* **WORK ITEM**
Please return each entry in the listing exactly.

* **PROVIDED ENTRIES**
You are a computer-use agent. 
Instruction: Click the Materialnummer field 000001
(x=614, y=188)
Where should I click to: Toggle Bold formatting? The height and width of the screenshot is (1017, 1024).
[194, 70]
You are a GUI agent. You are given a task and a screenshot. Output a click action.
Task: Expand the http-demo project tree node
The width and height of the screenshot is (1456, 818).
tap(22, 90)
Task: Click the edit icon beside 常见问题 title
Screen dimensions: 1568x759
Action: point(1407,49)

* **OUTPUT BELOW**
You are a computer-use agent. 
Instruction: Click the Materialnummer field 000001
(x=614, y=188)
Where should I click to: Toggle Bold formatting? The height and width of the screenshot is (1017, 1024).
[194, 70]
You are a GUI agent. You are given a task and a screenshot. Output a click action.
Task: Expand the http-demo project tree node
The width and height of the screenshot is (1456, 818).
tap(22, 90)
Task: Click the edit icon beside 常见问题 title
Screen dimensions: 1568x759
Action: point(1407,49)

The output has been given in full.